Counting our blessings

US dollarsAustralian general practice has been pummelled over the past year. With its proposed co-payment plans, prolongation of the rebate freeze, defunding of Medicare Locals and shake up of Vocational Training among others, the Abbott government has delivered punch after punch.

Understandably, many of us have become disillusioned, angry and distrustful. Some are fantasising about a career change or considering early retirement. Meanwhile, there are unprecedented numbers of medical students and prevocational doctors asking, “Should I even consider a career in general practice?”

When under attack counting one’s blessings does not come naturally, but this is exactly what’s needed. I don’t want to sound like the kind of doctor who tells his patient “Cheer up, it could be worse”, but will briefly reflect on a medical system more broken than ours, despite multiple resuscitation attempts.

According to statistics from the World Health Organisation, in 2012 the US spent more than twice as much on health per capita than did Australia ($8,895 US cf. $4,058 US)(1). Much of this was private expenditure, but even so, government spending on health in the US is higher than in Australia (in 2012, 8.3% of GDP cf. 6.1% of GDP)(2). And what do they have to show for it? Lower life expectancies, higher rates of premature death, unhappy doctors and patients financially crippled by medical bills.

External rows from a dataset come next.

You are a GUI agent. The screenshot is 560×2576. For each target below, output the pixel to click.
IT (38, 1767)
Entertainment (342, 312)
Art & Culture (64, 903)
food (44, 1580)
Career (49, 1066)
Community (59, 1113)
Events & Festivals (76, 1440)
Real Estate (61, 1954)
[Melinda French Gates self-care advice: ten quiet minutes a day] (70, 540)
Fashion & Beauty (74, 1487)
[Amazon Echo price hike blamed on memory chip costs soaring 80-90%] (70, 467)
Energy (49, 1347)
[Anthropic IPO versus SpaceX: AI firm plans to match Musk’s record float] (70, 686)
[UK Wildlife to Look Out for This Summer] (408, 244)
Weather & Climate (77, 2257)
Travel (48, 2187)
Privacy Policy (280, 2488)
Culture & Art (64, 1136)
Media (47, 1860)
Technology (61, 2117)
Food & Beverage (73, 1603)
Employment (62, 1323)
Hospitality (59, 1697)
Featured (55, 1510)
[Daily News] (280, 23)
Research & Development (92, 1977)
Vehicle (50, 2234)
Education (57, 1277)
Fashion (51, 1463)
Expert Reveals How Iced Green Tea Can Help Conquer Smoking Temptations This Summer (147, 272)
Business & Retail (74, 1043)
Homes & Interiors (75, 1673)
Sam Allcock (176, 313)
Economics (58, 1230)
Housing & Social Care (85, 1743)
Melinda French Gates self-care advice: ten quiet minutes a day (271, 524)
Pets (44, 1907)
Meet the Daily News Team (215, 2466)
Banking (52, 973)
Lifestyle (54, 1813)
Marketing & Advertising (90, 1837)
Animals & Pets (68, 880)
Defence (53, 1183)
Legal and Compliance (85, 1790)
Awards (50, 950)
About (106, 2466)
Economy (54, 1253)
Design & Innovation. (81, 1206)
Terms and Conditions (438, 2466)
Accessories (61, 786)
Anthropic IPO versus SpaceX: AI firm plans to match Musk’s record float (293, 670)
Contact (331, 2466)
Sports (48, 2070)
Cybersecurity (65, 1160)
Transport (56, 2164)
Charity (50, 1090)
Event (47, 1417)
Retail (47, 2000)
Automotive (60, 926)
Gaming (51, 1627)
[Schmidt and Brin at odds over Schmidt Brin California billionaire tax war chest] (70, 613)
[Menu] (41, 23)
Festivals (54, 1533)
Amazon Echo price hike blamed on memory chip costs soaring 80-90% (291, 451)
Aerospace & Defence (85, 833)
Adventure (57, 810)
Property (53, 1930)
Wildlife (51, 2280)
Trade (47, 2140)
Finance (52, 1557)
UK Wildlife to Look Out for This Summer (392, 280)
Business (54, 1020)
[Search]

At times of life-threatening illness, having to worry about accumulating massive medical bills is a significant extra burden. I speak from personal experience.

Last December, while on vacation in the US, I developed pyelonephritis and became pretty ill, very quickly. To complicate matters, the infection brought on premature labour. My newborn daughter, Amalie, was rushed to the NICU, and I found myself in a high dependency unit with early sepsis. Three days later, my beloved daughter’s system was overpowered by the E. coli infection, while my body, with the help of modern medicine, was well on its way to recovering from it.

There are no words to describe the pain felt. While the medical and nursing staff did everything they could to comfort, those working in the finance department were not so empathetic. Within hours of losing Amalie, I was presented with hospital bills (not including physician fees or other charges) for over $70,000 US, and told “We expect payment at the time of service.” Salt was rubbed into my already almost unbearable wound.

I couldn’t get back to Australia fast enough.

Many of our current woes are because Australian general practice is so directly and largely dependent on government funding. We GPs are tremendously vulnerable to the whims of politicians whose motives are often self-serving rather than altruistic and whose promises are meaningless. On the flip side, when done well, there are big benefits for patients and doctors alike in government playing such an active role in healthcare funding and regulation. Keeping private health insurers, drug companies and other health-related corporates on a leash helps limit overall health expenditure, and therefore the downstream financial and emotional consequences for vulnerable patients.

I’m not for a moment suggesting that we lie down and take the ongoing beating that’s thumping our profession, or that the proposed changes are not ill thought out and unfair. Quite the opposite. Individually and collectively we need to take stock, remind ourselves of all that is good about Australian general practice, and then use this to further ignite our passion and do whatever we can to defend and strengthen our great profession. Let’s help make it something we can enthusiastically recommend as a rewarding career choice for our best and brightest, without crossing our fingers behind our backs as we do so.